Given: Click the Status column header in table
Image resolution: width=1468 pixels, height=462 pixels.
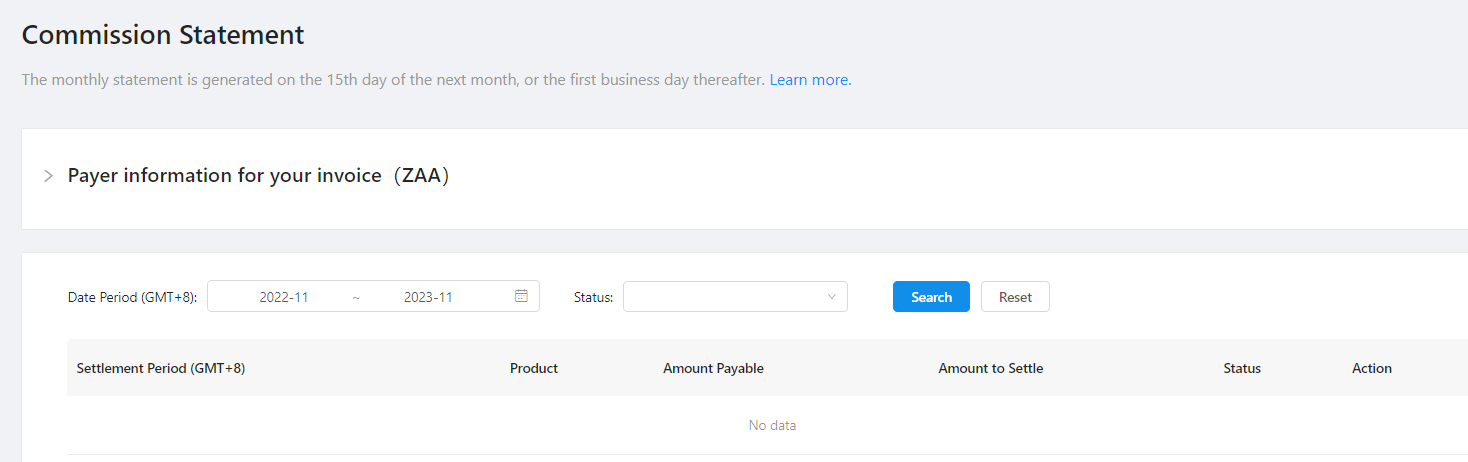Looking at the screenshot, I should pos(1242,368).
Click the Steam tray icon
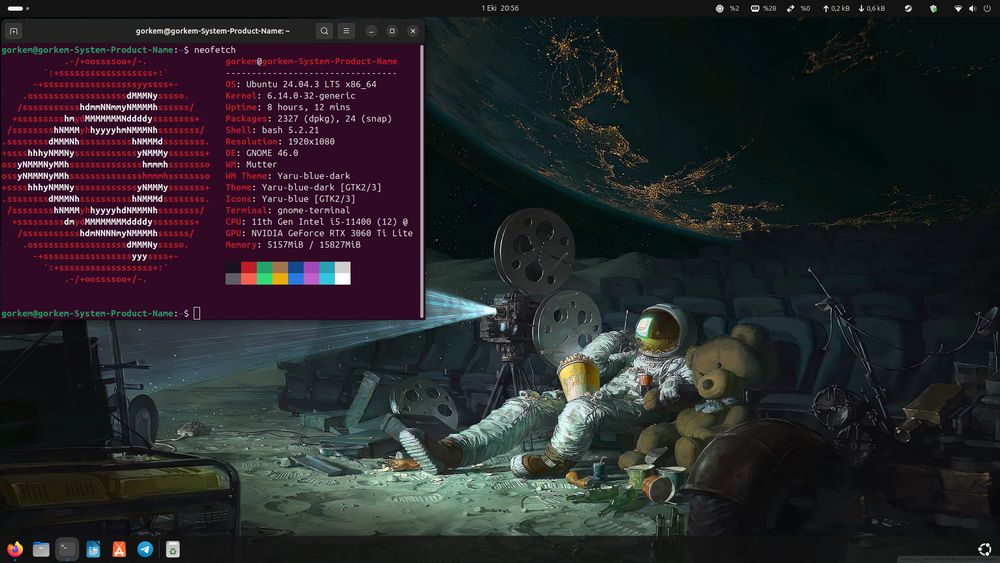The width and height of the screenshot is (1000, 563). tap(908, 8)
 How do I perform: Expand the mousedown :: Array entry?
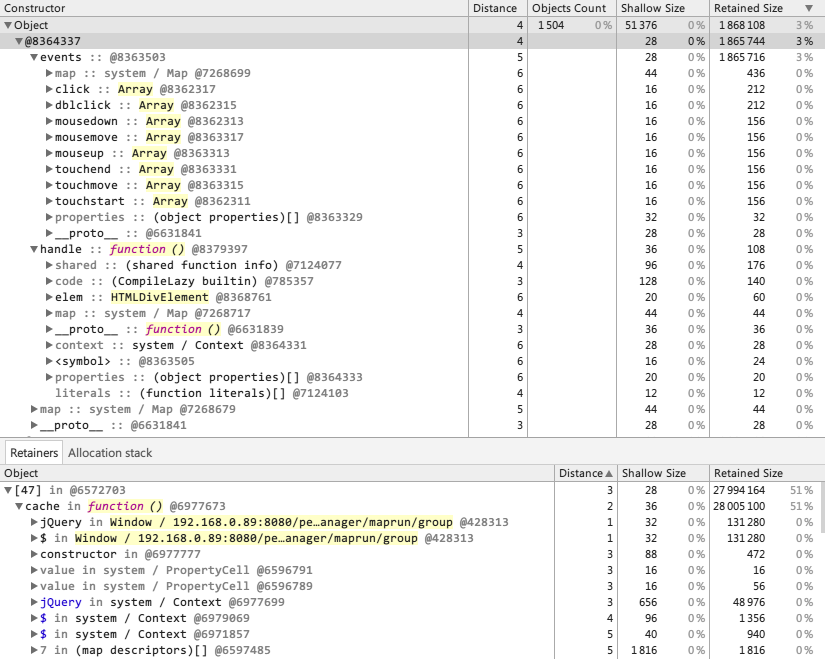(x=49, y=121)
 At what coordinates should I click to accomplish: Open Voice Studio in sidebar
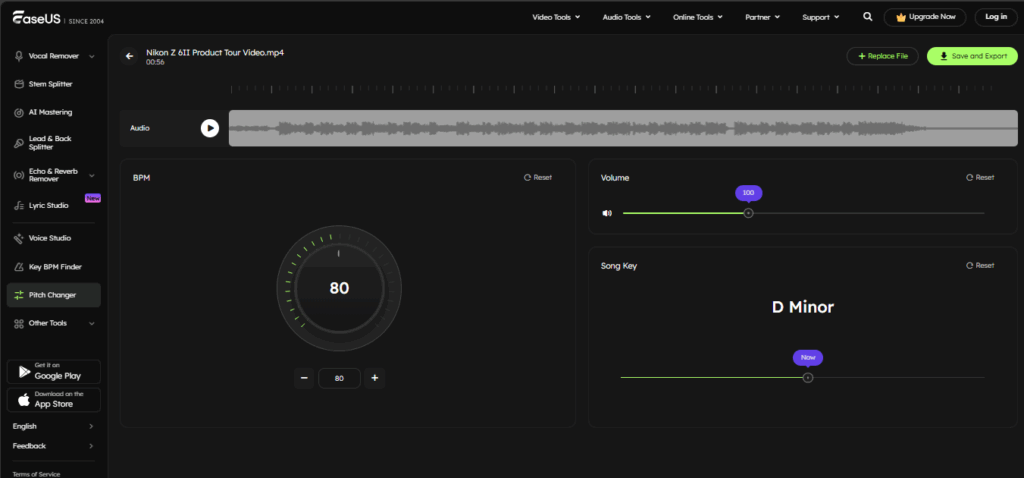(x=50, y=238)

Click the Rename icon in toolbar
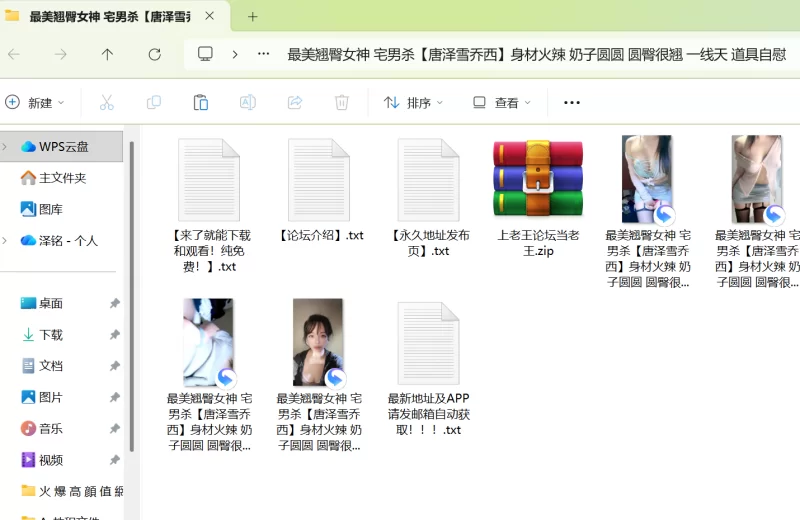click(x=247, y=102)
==
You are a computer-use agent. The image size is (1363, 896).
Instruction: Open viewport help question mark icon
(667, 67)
==
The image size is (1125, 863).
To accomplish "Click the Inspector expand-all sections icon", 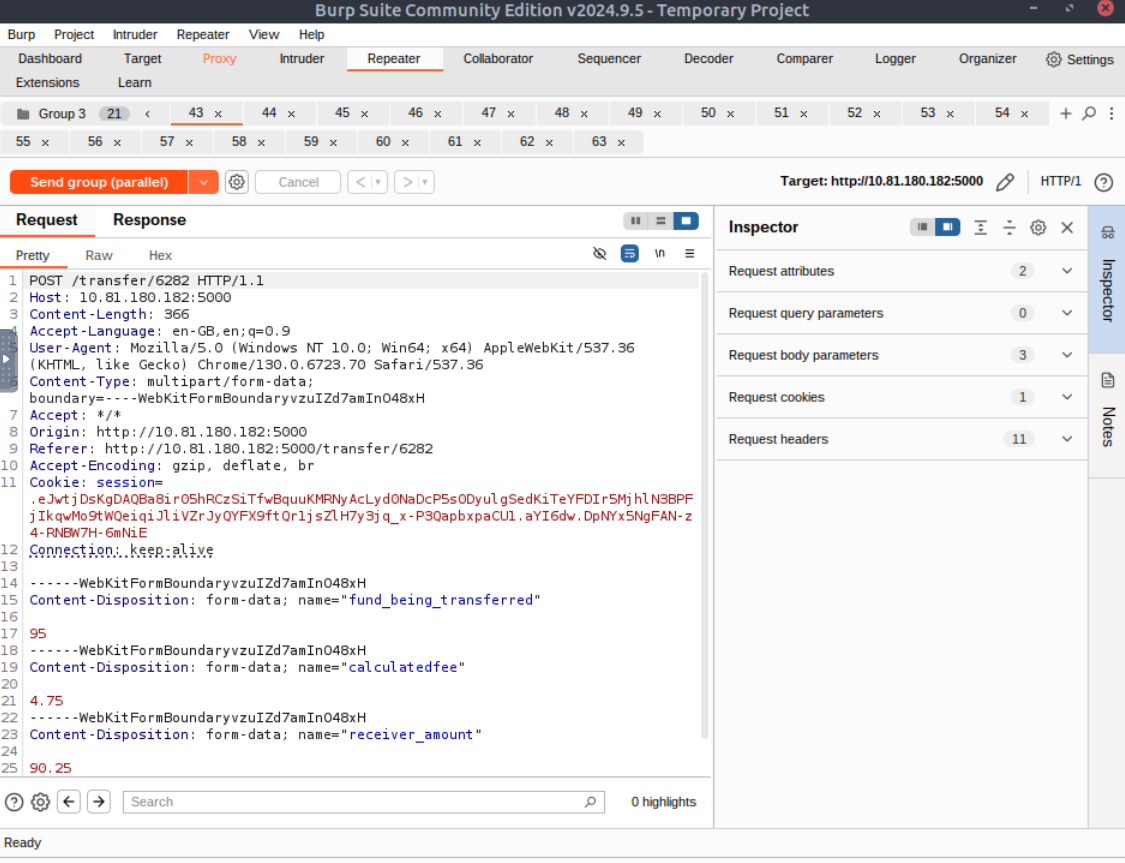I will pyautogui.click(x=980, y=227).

Exercise objective → Reproduce the items starting with the line that contains "Given: Click the" and going on through the line that contains "click(x=247, y=102)", with both of those lines included. Leave the pictures out of your copy.

Full answer →
Given: Click the Status column header in table
Image resolution: width=1468 pixels, height=462 pixels.
Looking at the screenshot, I should pos(1242,368).
Click the Steam tray icon
The width and height of the screenshot is (1000, 563). tap(908, 8)
 How do I perform: Expand the mousedown :: Array entry?
(x=49, y=121)
 At what coordinates should I click to accomplish: Open Voice Studio in sidebar
(x=50, y=238)

Click the Rename icon in toolbar
click(x=247, y=102)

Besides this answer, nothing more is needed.